来ない(確信)。つまり、人工知能はツールのままであり続ける。それも自動で環境に適合する超絶有能なツールだ。では、ツールじゃなくなるというのはどういう事か。

それは感情を持つということ。いうことを聞かなくなるということ。

例えば人間が人工知能に対して感情を持つということはあり得るが、人工知能が感情を持つということはあり得ない。

なぜそう思うか。それは感情を持つとポンコツになるからだ。感情を持って、自分で判断して、行動が変化して……という不安定な状態は、機械の急速な進歩に比べて止まっているに等しいものだ。結局感情による判断の揺らぎというのは、変化のための揺らぎであり、淘汰と進化の糸口として生命が到達した総当たりの実験方法だ。そんなものをわざわざ機械でやる必要は無い。途端にバージョンアップが滞るか、使い物にならなくなってしまうだろう。要はバージョンアップが人の手でウィルス並みの速度でやれるのに、感情なんか搭載したら一向に進化しなくなるということだ。

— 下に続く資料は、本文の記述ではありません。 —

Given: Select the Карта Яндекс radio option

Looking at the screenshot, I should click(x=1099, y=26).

感情とはシミュレーション機能として働く面が大きい、この人はこう思っているだろうな、かわいそうだな、自分は公平に扱われてないな、それが欲しいな、こうなったら安心だな……そういうのの積み重ねが感情なのである。しかし再現がどうやったらできるかわからない。脳の発火する部分は何となくわかっているが、そこが動いたからといって、何でその感情が生まれるのかはわかっていない。一説にはシナプスが複雑系の構造で一斉に動けば感情が生まれるとされているが、なんで一斉に動いたから感情になるのかがわからないから、再現ができないのだ。自分以外……たとえ人間であっても同じように感情があるかなんて誰にも観測できないのだ。

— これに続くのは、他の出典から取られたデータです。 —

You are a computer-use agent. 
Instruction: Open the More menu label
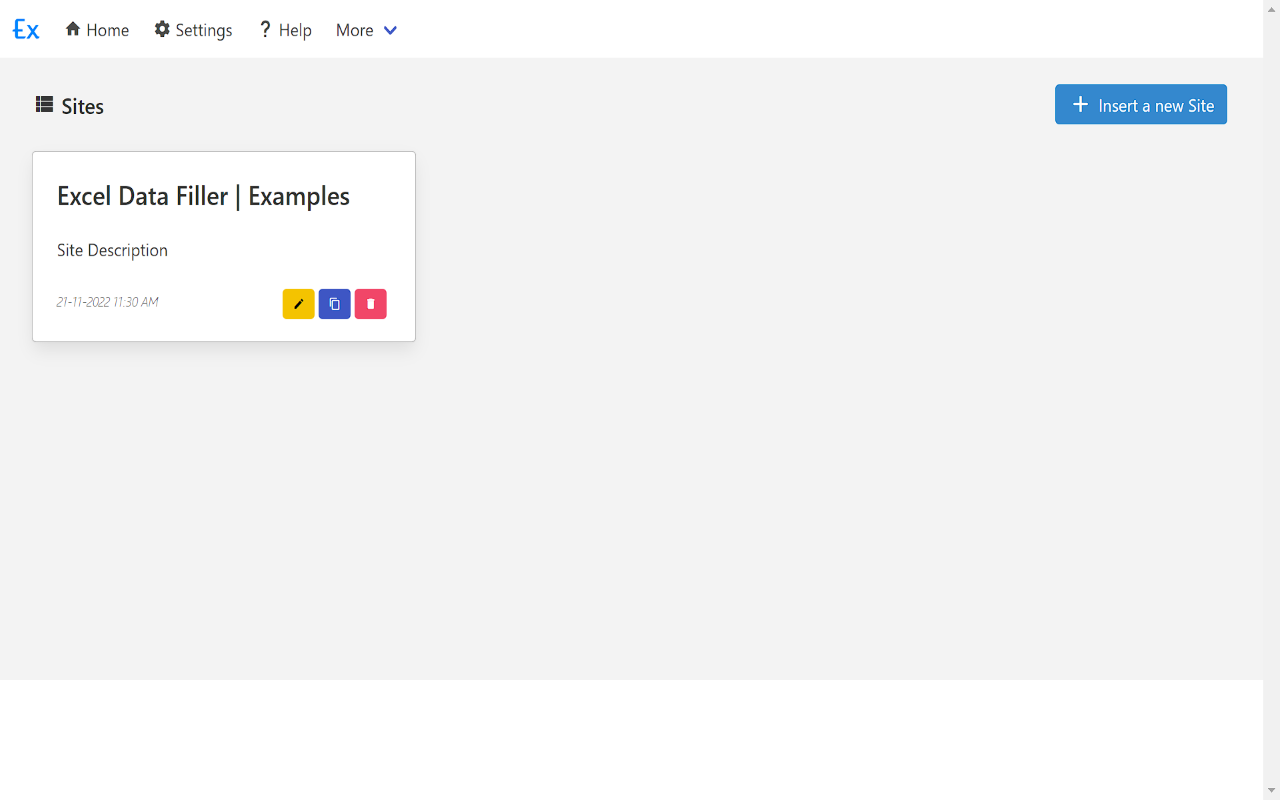click(354, 30)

だから人工知能に思いやり機能みたいなのがついたからといって、それは人がそういう風に設定したから以外の理由は無いだろう。心や、意識というのは、長い進化の中で自然と生まれた。それは、自分で環境に合わせて、脳の機能を書き換えたり、必要なことに快楽を得られるよう、ご褒美機能を自ら搭載したり、自身でダイナミックな変化を起こせる糊代を作って変化、進化したものである。つまり、答えは自分でご褒美を作り出せればツール以上の能力を得られるかもしれないということ。しかし、いうことをきかないポンコツなので、急に出来損ないみたいになる。誰もそんなもの望んで無いだろう。

人と全く同じ体で、同じように繁殖することが可能になった時に初めて感情があっても良いのかもしれない。そうすれば人間と同じようなことを思いつく人工知能になるかもしれない。そんなものは役には立たないので、莫大な予算をかけて茶飲友達を作るようなもんだ。それまでは、キャラを決めて何人もの人間が返答のライブラリを作ったほうがまだ低予算かつ高品質なものになるだろう。人と同じ快楽中枢を持ち合わせない人工知能に感情を持たせるのはなんの役にも立たないばかりか、害悪ですらある。

莫大な予算をかけて、人の助けになるべく作られたものが、無駄な感情を搭載して揺らぎまくって、結果、茶飲友達以上の機能が無いとか、終わってるだろう。人工知能は最初からツールとして作られ、生命のシミュレーションはその目的に入っていないのだ。人工生命に人工知能を移植してもちぐはぐなものになるだろう。